SOURCE DATA:
◇ ◇ ◇ ◇ ◇ ◇ ◇
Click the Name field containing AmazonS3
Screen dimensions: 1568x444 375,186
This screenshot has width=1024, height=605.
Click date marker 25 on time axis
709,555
◇ ◇ ◇ ◇ ◇ ◇ ◇
WHAT NEEDS TO BE DONE:
Only the lines from the one containing "This screenshot has width=1024, height=605." to the end of the listing belong in the output, each reproduced exactly.

FINISHED TASK:
This screenshot has width=1024, height=605.
Click date marker 25 on time axis
709,555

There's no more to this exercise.